# fuse | 2.6.38-..-r6| unmount usb > Kernel panic

## EsTaF

Hi all.

Dont thank that I will be have a hard problem on that OS, but...

maybe I compiled that kernel worstly. about config.

about problem:

When I unmount (safely remove in Gnome DM) my usb-hdd (there's two partitions (fat32, ntfs)) that I get kernel panik (a twinkle of caps lock, scroll lock leds).

The panik was began when I compile kernel with fuse module (File Systems > FUSE (FileSystem in Userspace) Support.

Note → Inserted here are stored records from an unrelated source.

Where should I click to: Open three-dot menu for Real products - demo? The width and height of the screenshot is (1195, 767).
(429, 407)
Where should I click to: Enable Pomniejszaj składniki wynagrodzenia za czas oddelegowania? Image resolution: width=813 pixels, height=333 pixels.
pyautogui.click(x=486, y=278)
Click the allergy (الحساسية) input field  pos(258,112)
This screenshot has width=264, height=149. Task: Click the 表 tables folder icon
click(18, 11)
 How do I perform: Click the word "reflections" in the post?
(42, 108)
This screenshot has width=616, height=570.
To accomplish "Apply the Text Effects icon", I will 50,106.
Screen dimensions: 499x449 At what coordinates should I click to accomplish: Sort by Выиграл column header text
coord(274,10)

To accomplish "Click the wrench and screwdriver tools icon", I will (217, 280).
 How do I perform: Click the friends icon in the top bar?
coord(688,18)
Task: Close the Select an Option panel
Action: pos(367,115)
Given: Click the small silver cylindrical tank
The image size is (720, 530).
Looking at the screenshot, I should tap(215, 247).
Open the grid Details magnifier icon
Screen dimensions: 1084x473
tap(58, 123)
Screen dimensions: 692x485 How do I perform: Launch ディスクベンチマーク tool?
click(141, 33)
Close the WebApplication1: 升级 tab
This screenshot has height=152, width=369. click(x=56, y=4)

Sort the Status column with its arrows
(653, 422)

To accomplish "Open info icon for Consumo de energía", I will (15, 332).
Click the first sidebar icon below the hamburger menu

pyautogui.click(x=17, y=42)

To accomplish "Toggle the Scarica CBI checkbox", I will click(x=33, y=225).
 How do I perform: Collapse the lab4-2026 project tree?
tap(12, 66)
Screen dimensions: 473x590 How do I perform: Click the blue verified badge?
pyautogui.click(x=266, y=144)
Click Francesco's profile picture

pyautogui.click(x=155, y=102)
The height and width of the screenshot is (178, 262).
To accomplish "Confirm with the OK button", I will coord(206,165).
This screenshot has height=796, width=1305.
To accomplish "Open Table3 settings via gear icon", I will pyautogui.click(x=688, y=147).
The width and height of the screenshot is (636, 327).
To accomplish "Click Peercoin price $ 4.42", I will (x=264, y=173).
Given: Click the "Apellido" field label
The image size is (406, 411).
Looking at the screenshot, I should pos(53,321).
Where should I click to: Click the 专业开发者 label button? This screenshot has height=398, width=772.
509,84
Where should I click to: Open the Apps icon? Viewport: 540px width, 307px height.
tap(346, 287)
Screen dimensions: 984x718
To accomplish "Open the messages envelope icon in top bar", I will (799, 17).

Before that moment I didn't get kernel panik.

Soft config:

Linux estaf 2.6.38-gentoo-r6 #3 SMP Sun Jul 10 05:29:25 MSD 2011 i686 Intel(R) Core(TM)2 CPU 6400 @ 2.13GHz GenuineIntel GNU/Linux.

a kernel .config (+sys-fs/fuse-2.8.5)

Hardware config

hardware4linux

There's a first one when I get kernel panik (after 2004 y. (slackware))

Is it bug of kernel or this bug of my head?

----------

## i92guboj

There are known issues affecting USB devices like this in .38 kernels. My advice is to upgrade to the latest .39 release.

----------

## EsTaF

 *i92guboj wrote:*   

> There are known issues affecting USB devices like this in .38 kernels. My advice is to upgrade to the latest .39 release.

 

Thank you for your help.

And can I admonish that moments without a regular inet surfing? With Gentoo.

I use "emerge --depclean; emerge --sync; emerge -uNDva world" one only.

After compile kernel && restart system watch "equery d sys-kernel/linux-headers; equery d gentoo-sources" out and rebilding the need ones.

In other words: what is kind of the system instruments for it (about an admonishing some hurd crashes).

Thanks.

----------

## i92guboj

I have problems understanding your last post. 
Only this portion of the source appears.